▶ [Exercise prompt]: Reproduce each of the rows below verbatim, line for line and in the same order.

▶ [Extracted material]:
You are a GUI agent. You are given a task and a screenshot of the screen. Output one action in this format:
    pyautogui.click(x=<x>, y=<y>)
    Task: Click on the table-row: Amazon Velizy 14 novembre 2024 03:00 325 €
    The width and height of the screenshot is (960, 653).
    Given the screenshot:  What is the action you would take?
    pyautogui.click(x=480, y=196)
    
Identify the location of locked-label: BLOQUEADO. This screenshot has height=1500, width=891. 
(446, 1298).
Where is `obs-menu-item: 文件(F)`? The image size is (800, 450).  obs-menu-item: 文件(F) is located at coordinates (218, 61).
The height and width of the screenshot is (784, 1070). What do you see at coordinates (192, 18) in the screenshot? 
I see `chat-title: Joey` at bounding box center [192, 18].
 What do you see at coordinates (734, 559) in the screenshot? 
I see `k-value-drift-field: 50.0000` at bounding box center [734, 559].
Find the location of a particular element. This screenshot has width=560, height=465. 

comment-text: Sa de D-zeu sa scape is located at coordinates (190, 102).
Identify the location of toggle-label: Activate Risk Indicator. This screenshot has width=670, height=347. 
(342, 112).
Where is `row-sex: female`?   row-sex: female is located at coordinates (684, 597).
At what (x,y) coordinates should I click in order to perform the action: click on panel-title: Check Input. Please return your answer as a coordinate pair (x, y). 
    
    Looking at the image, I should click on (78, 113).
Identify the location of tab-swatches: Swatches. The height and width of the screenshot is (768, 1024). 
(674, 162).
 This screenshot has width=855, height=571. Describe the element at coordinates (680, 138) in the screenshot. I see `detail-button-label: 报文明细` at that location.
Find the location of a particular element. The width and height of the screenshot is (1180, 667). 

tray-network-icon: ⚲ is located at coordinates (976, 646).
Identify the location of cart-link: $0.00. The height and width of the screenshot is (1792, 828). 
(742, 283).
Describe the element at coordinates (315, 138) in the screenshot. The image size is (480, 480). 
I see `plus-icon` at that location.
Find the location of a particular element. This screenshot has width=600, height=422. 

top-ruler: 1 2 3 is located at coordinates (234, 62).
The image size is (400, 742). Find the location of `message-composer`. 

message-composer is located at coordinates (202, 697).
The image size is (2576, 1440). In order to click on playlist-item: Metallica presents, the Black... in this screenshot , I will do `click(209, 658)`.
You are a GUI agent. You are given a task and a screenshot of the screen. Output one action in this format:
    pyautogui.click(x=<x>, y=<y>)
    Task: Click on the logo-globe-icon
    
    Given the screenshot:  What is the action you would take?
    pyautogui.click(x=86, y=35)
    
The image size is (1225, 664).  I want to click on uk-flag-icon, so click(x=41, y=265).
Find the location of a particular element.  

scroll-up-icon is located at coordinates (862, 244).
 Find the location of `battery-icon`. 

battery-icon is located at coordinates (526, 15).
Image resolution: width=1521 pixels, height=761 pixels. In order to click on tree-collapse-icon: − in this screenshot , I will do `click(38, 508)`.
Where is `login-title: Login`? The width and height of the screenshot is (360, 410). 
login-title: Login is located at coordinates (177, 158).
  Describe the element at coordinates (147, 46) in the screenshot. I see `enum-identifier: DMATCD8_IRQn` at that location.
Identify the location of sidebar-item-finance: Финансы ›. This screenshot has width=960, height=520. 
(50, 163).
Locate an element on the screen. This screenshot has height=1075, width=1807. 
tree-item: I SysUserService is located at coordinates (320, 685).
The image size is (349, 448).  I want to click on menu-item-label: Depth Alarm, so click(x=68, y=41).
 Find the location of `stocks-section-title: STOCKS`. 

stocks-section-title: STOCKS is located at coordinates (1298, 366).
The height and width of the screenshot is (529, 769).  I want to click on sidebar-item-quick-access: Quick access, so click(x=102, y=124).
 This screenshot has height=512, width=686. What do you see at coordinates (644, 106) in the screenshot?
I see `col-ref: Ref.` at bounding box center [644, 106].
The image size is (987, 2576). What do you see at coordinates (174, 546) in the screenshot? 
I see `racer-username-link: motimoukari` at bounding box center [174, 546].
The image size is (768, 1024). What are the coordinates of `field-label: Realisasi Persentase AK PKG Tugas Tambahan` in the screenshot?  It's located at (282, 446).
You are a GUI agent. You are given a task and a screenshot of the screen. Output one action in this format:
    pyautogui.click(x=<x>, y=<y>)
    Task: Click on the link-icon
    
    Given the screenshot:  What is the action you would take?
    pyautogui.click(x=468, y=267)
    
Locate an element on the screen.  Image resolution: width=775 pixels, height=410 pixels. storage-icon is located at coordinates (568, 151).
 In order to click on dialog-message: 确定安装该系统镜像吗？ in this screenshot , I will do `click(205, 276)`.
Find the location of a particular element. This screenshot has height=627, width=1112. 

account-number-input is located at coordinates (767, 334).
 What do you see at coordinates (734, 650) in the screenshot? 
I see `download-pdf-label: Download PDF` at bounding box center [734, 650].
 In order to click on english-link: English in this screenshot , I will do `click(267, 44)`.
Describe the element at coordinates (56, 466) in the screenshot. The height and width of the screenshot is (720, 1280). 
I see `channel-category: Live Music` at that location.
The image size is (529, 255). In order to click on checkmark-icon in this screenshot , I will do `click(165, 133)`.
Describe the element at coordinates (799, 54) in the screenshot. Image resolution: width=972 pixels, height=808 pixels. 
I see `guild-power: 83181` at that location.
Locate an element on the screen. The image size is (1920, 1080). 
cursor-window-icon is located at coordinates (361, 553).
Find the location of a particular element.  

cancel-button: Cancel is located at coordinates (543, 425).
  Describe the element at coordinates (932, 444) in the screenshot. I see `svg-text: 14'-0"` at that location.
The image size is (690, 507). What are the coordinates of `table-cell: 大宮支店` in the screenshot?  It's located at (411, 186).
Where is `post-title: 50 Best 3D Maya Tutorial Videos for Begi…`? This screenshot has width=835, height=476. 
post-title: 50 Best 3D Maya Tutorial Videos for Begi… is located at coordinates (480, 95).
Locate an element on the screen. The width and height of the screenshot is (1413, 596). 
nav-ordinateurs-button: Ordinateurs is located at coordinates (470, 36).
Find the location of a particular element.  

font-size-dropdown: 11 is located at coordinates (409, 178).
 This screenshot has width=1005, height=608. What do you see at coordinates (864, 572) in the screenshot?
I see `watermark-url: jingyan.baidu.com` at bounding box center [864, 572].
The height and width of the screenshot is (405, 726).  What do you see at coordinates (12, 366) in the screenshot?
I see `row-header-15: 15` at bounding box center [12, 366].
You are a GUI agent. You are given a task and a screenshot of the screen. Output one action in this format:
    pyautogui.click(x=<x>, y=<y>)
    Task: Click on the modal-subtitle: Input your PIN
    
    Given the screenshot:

▶ [Response for this exercise]:
You are a GUI agent. You are given a task and a screenshot of the screen. Output one action in this format:
    pyautogui.click(x=<x>, y=<y>)
    Task: Click on the table-row: Amazon Velizy 14 novembre 2024 03:00 325 €
    The width and height of the screenshot is (960, 653).
    Given the screenshot:  What is the action you would take?
    pyautogui.click(x=480, y=196)
    
Identify the location of locked-label: BLOQUEADO. This screenshot has height=1500, width=891. 
(446, 1298).
Where is `obs-menu-item: 文件(F)`? The image size is (800, 450).  obs-menu-item: 文件(F) is located at coordinates (218, 61).
The height and width of the screenshot is (784, 1070). What do you see at coordinates (192, 18) in the screenshot? 
I see `chat-title: Joey` at bounding box center [192, 18].
 What do you see at coordinates (734, 559) in the screenshot? 
I see `k-value-drift-field: 50.0000` at bounding box center [734, 559].
Find the location of a particular element. This screenshot has width=560, height=465. 

comment-text: Sa de D-zeu sa scape is located at coordinates (190, 102).
Identify the location of toggle-label: Activate Risk Indicator. This screenshot has width=670, height=347. 
(342, 112).
Where is `row-sex: female`?   row-sex: female is located at coordinates (684, 597).
At what (x,y) coordinates should I click in order to perform the action: click on panel-title: Check Input. Please return your answer as a coordinate pair (x, y). 
    
    Looking at the image, I should click on (78, 113).
Identify the location of tab-swatches: Swatches. The height and width of the screenshot is (768, 1024). 
(674, 162).
 This screenshot has width=855, height=571. Describe the element at coordinates (680, 138) in the screenshot. I see `detail-button-label: 报文明细` at that location.
Find the location of a particular element. The width and height of the screenshot is (1180, 667). 

tray-network-icon: ⚲ is located at coordinates (976, 646).
Identify the location of cart-link: $0.00. The height and width of the screenshot is (1792, 828). 
(742, 283).
Describe the element at coordinates (315, 138) in the screenshot. The image size is (480, 480). 
I see `plus-icon` at that location.
Find the location of a particular element. This screenshot has width=600, height=422. 

top-ruler: 1 2 3 is located at coordinates (234, 62).
The image size is (400, 742). Find the location of `message-composer`. 

message-composer is located at coordinates (202, 697).
The image size is (2576, 1440). In order to click on playlist-item: Metallica presents, the Black... in this screenshot , I will do `click(209, 658)`.
You are a GUI agent. You are given a task and a screenshot of the screen. Output one action in this format:
    pyautogui.click(x=<x>, y=<y>)
    Task: Click on the logo-globe-icon
    
    Given the screenshot:  What is the action you would take?
    pyautogui.click(x=86, y=35)
    
The image size is (1225, 664).  I want to click on uk-flag-icon, so click(x=41, y=265).
Find the location of a particular element.  

scroll-up-icon is located at coordinates (862, 244).
 Find the location of `battery-icon`. 

battery-icon is located at coordinates (526, 15).
Image resolution: width=1521 pixels, height=761 pixels. In order to click on tree-collapse-icon: − in this screenshot , I will do `click(38, 508)`.
Where is `login-title: Login`? The width and height of the screenshot is (360, 410). 
login-title: Login is located at coordinates (177, 158).
  Describe the element at coordinates (147, 46) in the screenshot. I see `enum-identifier: DMATCD8_IRQn` at that location.
Identify the location of sidebar-item-finance: Финансы ›. This screenshot has width=960, height=520. 
(50, 163).
Locate an element on the screen. This screenshot has height=1075, width=1807. 
tree-item: I SysUserService is located at coordinates (320, 685).
The image size is (349, 448).  I want to click on menu-item-label: Depth Alarm, so click(x=68, y=41).
 Find the location of `stocks-section-title: STOCKS`. 

stocks-section-title: STOCKS is located at coordinates (1298, 366).
The height and width of the screenshot is (529, 769).  I want to click on sidebar-item-quick-access: Quick access, so click(x=102, y=124).
 This screenshot has height=512, width=686. What do you see at coordinates (644, 106) in the screenshot?
I see `col-ref: Ref.` at bounding box center [644, 106].
The image size is (987, 2576). What do you see at coordinates (174, 546) in the screenshot? 
I see `racer-username-link: motimoukari` at bounding box center [174, 546].
The image size is (768, 1024). What are the coordinates of `field-label: Realisasi Persentase AK PKG Tugas Tambahan` in the screenshot?  It's located at (282, 446).
You are a GUI agent. You are given a task and a screenshot of the screen. Output one action in this format:
    pyautogui.click(x=<x>, y=<y>)
    Task: Click on the link-icon
    
    Given the screenshot:  What is the action you would take?
    pyautogui.click(x=468, y=267)
    
Locate an element on the screen.  Image resolution: width=775 pixels, height=410 pixels. storage-icon is located at coordinates (568, 151).
 In order to click on dialog-message: 确定安装该系统镜像吗？ in this screenshot , I will do `click(205, 276)`.
Find the location of a particular element. This screenshot has height=627, width=1112. 

account-number-input is located at coordinates (767, 334).
 What do you see at coordinates (734, 650) in the screenshot? 
I see `download-pdf-label: Download PDF` at bounding box center [734, 650].
 In order to click on english-link: English in this screenshot , I will do `click(267, 44)`.
Describe the element at coordinates (56, 466) in the screenshot. The height and width of the screenshot is (720, 1280). 
I see `channel-category: Live Music` at that location.
The image size is (529, 255). In order to click on checkmark-icon in this screenshot , I will do `click(165, 133)`.
Describe the element at coordinates (799, 54) in the screenshot. Image resolution: width=972 pixels, height=808 pixels. 
I see `guild-power: 83181` at that location.
Locate an element on the screen. The image size is (1920, 1080). 
cursor-window-icon is located at coordinates (361, 553).
Find the location of a particular element.  

cancel-button: Cancel is located at coordinates (543, 425).
  Describe the element at coordinates (932, 444) in the screenshot. I see `svg-text: 14'-0"` at that location.
The image size is (690, 507). What are the coordinates of `table-cell: 大宮支店` in the screenshot?  It's located at (411, 186).
Where is `post-title: 50 Best 3D Maya Tutorial Videos for Begi…`? This screenshot has width=835, height=476. 
post-title: 50 Best 3D Maya Tutorial Videos for Begi… is located at coordinates (480, 95).
Locate an element on the screen. The width and height of the screenshot is (1413, 596). 
nav-ordinateurs-button: Ordinateurs is located at coordinates (470, 36).
Find the location of a particular element.  

font-size-dropdown: 11 is located at coordinates (409, 178).
 This screenshot has width=1005, height=608. What do you see at coordinates (864, 572) in the screenshot?
I see `watermark-url: jingyan.baidu.com` at bounding box center [864, 572].
The height and width of the screenshot is (405, 726).  What do you see at coordinates (12, 366) in the screenshot?
I see `row-header-15: 15` at bounding box center [12, 366].
You are a GUI agent. You are given a task and a screenshot of the screen. Output one action in this format:
    pyautogui.click(x=<x>, y=<y>)
    Task: Click on the modal-subtitle: Input your PIN
    
    Given the screenshot:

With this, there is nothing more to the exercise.